Zmiany zasad zatrudnienia prezesów spółek komunalnych wymusiły nowe przepisy, które określają także wysokość ich zarobków. W związku z tym miasto podpisało kontrakty menadżerskie z prezesami: Miejskiego Przedsiębiorstwa Gospodarki Komunalnej, Miejskiego Przedsiębiorstwa Energetyki Cieplnej, Przedsiębiorstwa Gospodarowania Odpadami, Chełmskich Linii Autobusowych oraz spółki Chełmski Park Wodny i Targowiska Miejskie. Nowe umowy obowiązują od 1 października.
- Takie same działania podejmowały i podejmują wszystkie samorządy, gdzie funkcjonują spółki komunalne – wyjaśnia prezydent Agata Fisz. – W zakresie zarządzania spółkami i co do przedmiotu ich działalności nic się nie zmienia. To bardziej zmiana formalna niż merytoryczna.
Na nowych zasadach od razu powołani zostali prezesi Miejskiego Przedsiębiorstwa Robót Drogowych i Chełmskiego Towarzystwa Budownictwa Społecznego Sp. z o.o., gdyż tam wcześniej nastąpiły zmiany personalne.
Nowych, a w zasadzie "starych", prezesów czekają jednak pewne odczuwalne zmiany. Nie będzie przysługiwało im prawo np. do nagrody jubileuszowej, odprawy emerytalnej, a także do płatnego urlopu. Tym samym, chcąc skorzystać z wakacyjnego wyjazdu, będą zmuszeni do "niepłatnej przerwy w świadczeniu usług". To w pewien sposób rekompensować mają nowe zarobki. W większości spółek wynagrodzenia prezesów wzrosły. Z nowych przepisów wynikają bowiem minimalne stawki wynagrodzenia zarządu, a ich wysokość określana jest w oparciu m.in. o roczny obrót spółki, wartość aktywów czy liczbę pracowników.
Zobacz też: Zadania w ramach budżetu obywatelskiego wybrane. Rekordowa frekwencja!
Najwięcej zyskają prezesi MPEC i MPGK, gdzie według ustawy obowiązującej w całej Polsce, minimalne wynagrodzenie wyniesie trzykrotność przeciętnego miesięcznego wynagrodzenia w sektorze przedsiębiorstw, w tym przypadku, około 13 200 zł brutto. Jak wynika z oświadczenia majątkowego prezesa MPGK Zbigniewa Matuszczaka, w 2016 roku zarobił on w spółce 116 tys. 210 zł. To daje ok. 9 tys. 700 zł miesięcznie. Możemy więc przypuszczać, że od października jego dochód wzrośnie o kilka tysięcy złotych miesięcznie.

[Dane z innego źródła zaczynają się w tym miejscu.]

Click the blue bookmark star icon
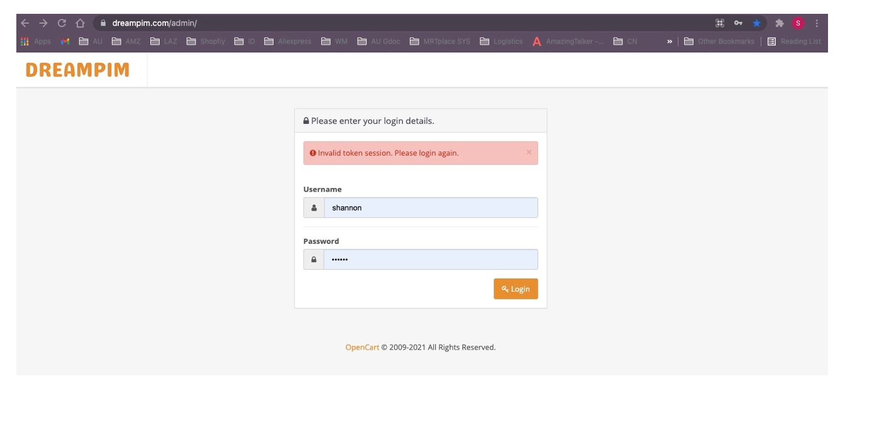 [757, 23]
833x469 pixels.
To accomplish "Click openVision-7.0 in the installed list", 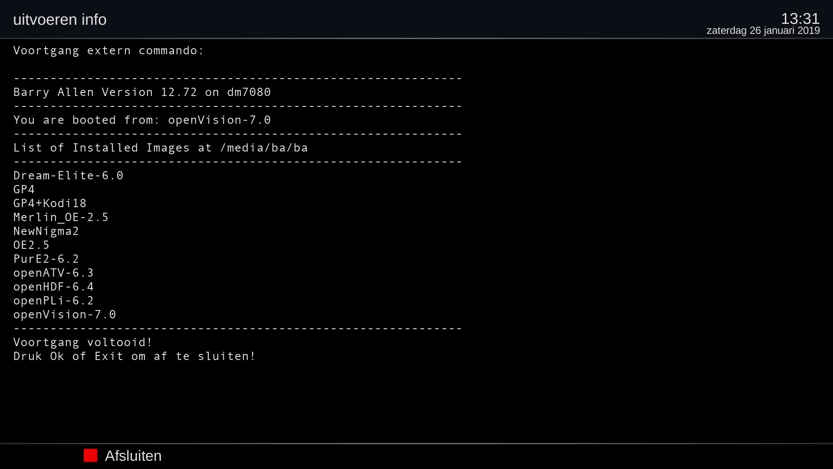I will click(65, 315).

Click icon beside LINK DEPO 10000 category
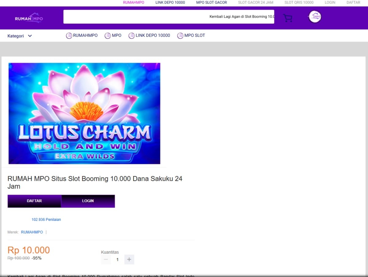click(131, 36)
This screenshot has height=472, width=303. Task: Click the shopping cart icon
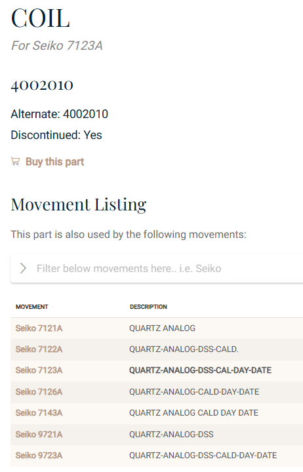click(x=15, y=162)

W oświadczeniu majątkowym za 2016 rok prezes MPEC Mirosław Iwiński wykazał, że za cały rok w spółce zarobił 111 tys. 575 zł, co daje średnio miesięcznie 9 tys. 297 zł. W tym przypadku także wynagrodzenie szefa spółki wzrośnie o kilka tysięcy złotych.
Prezes PGO Marcin Czarnecki zarobi na kontrakcie 10 tys. 128 zł. Dotychczas jego pensja wynosiła średnio niecałe 7 tys. zł. - taka kwota wyszła nam po rozbiciu na 12 miesięcy sumy wpisanej w oświadczeniu majątkowym za 2016 rok: 82 tys. 365 zł.

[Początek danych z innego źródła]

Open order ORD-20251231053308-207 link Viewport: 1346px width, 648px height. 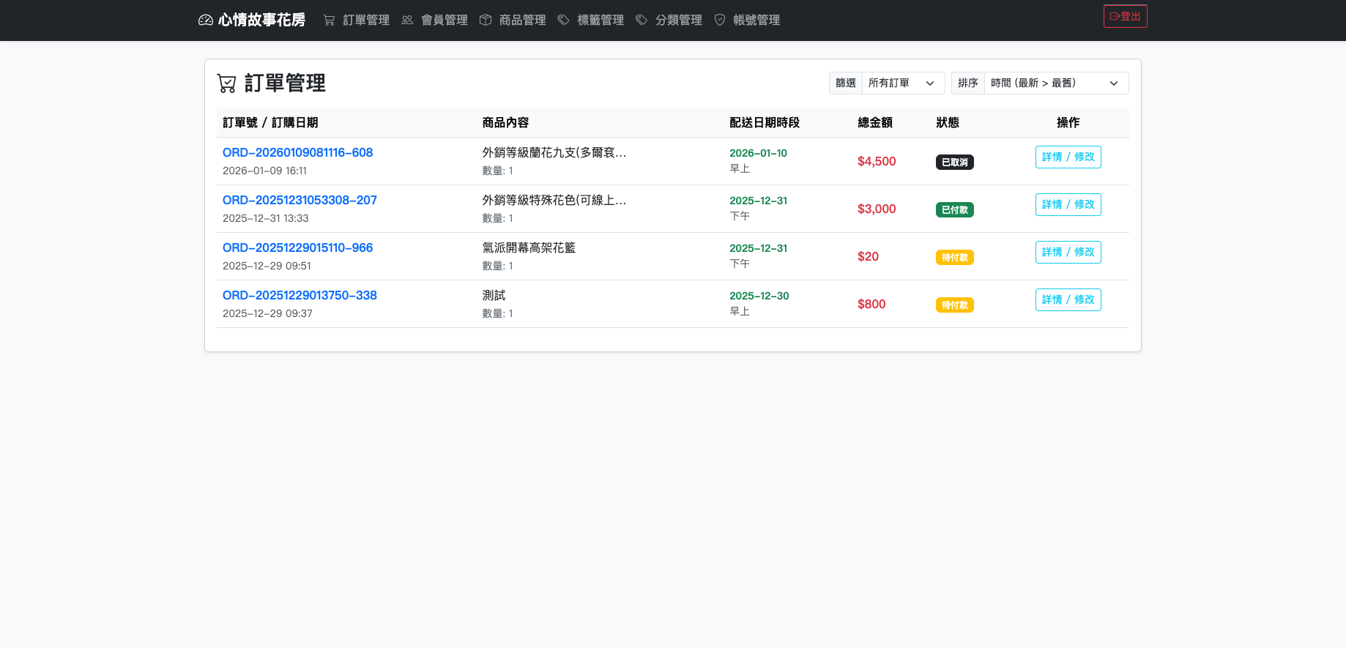pyautogui.click(x=300, y=200)
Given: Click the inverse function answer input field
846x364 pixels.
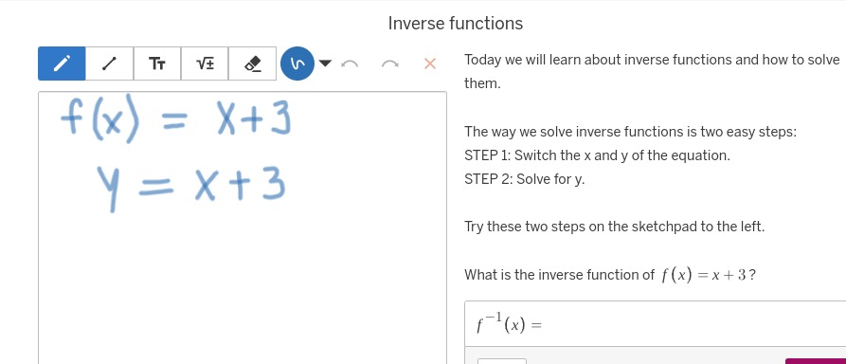Looking at the screenshot, I should (655, 324).
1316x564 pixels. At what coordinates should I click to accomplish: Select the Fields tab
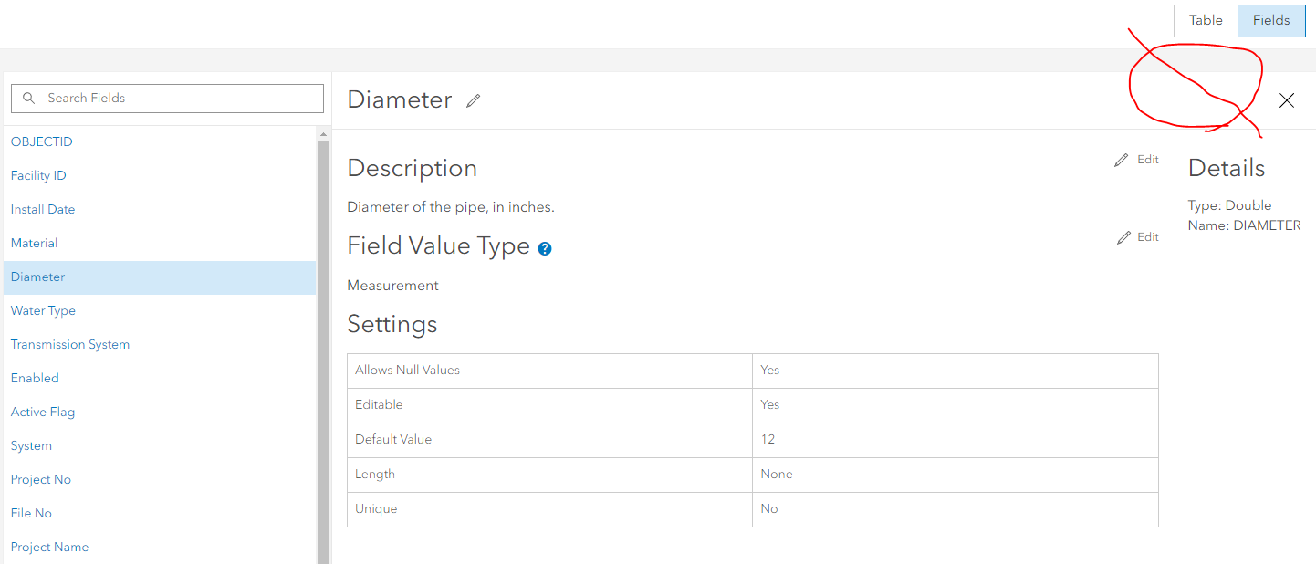tap(1270, 20)
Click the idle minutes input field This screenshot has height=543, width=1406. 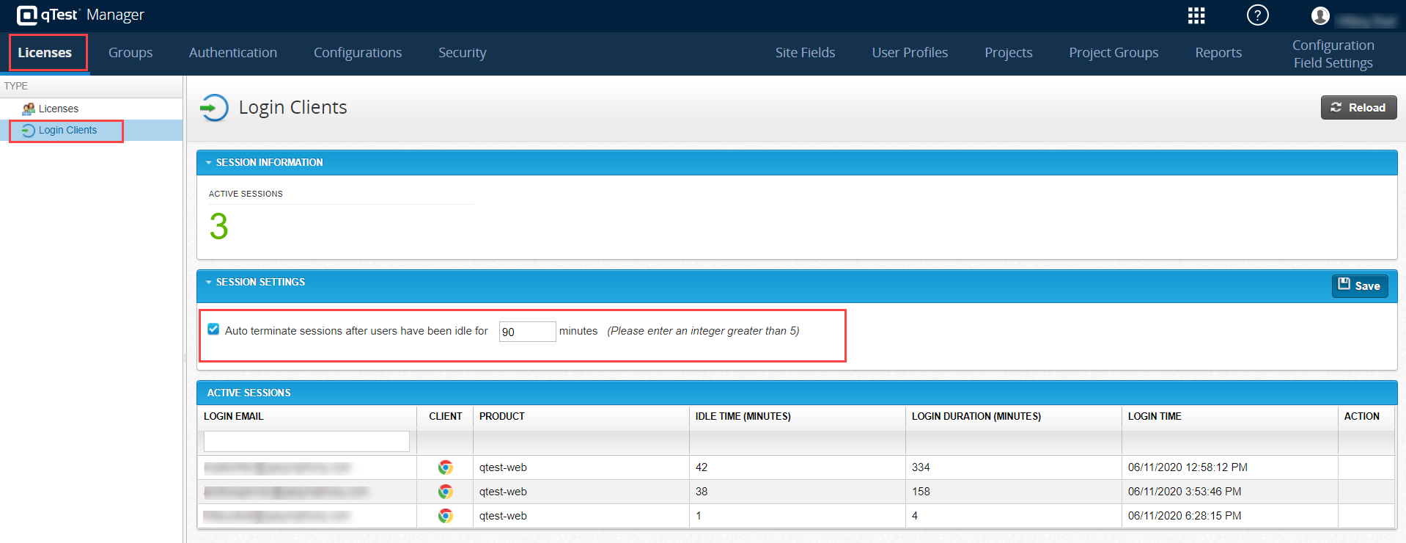click(x=527, y=332)
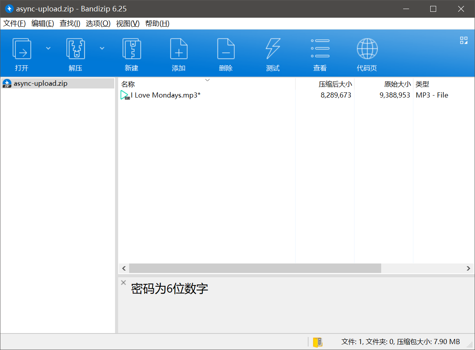This screenshot has width=475, height=350.
Task: Expand the dropdown arrow next to Extract
Action: [x=102, y=48]
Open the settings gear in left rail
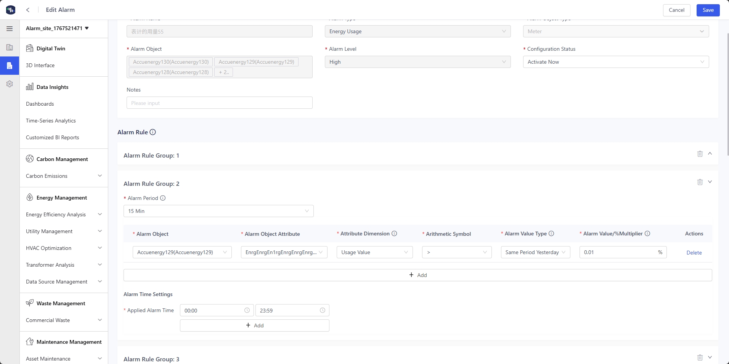The width and height of the screenshot is (729, 364). pyautogui.click(x=10, y=84)
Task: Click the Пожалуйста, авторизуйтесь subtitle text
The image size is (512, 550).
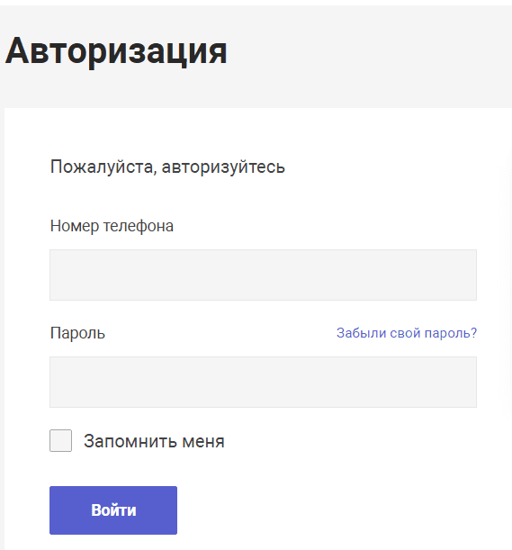Action: pyautogui.click(x=167, y=167)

Prezes MPRD zarabiać ma teraz 9 tys.027 zł, a szef ChTBS - 7 tys. 926 zł. Obydwaj panowie pracują na swoich stanowiskach od niedawna i zatrudnieni są na kontraktach.
Zgodnie z nowymi przepisami prezes CLA dostanie miesięcznie 9 tys. 468 zł. W swoim oświadczeniu majątkowym za 2016 rok Zbigniew Grzesiak wykazał dochód z tytułu zatrudnienia w wysokości 90 tys.042 zł, co daje średnio ok. 7 tys. 500 miesięcznie. Zbigniew Mazurek, prezes Chełmskiego Parku Wodnego i Targowisk Miejskich ma zapisaną w kontrakcie kwotę 10 tys. 569 zł. Na umowie o pracę zarabiał o ponad 2 tys. mniej. Z naszych wyliczeń na podstawie oświadczenia majątkowego wynika, że była to kwota ok. 8 tys.168 zł.
W najbliższych dniach walne i rada nadzorcza obradować będą w Przedsiębiorstwie Usług Mieszkaniowych Sp. z o.o., którego miasto nie jest jedynym właścicielem.